>>>

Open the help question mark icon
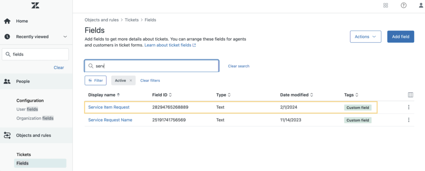 pos(403,5)
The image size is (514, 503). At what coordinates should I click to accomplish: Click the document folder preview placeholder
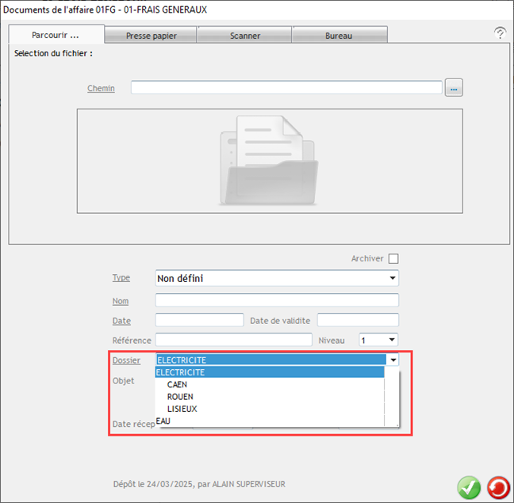pos(269,161)
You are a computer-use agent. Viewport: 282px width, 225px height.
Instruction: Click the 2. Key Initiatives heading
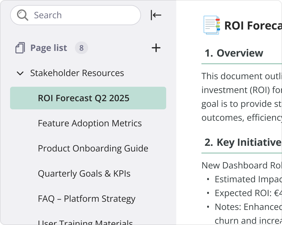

<<<

Repeat every record exactly, but not the pictures.

● Result:
Open the help question mark icon
 pos(403,5)
The image size is (514, 503). At what coordinates should I click to accomplish: Click the document folder preview placeholder
pos(269,161)
You are a computer-use agent. Viewport: 282px width, 225px height.
Instruction: Click the 2. Key Initiatives heading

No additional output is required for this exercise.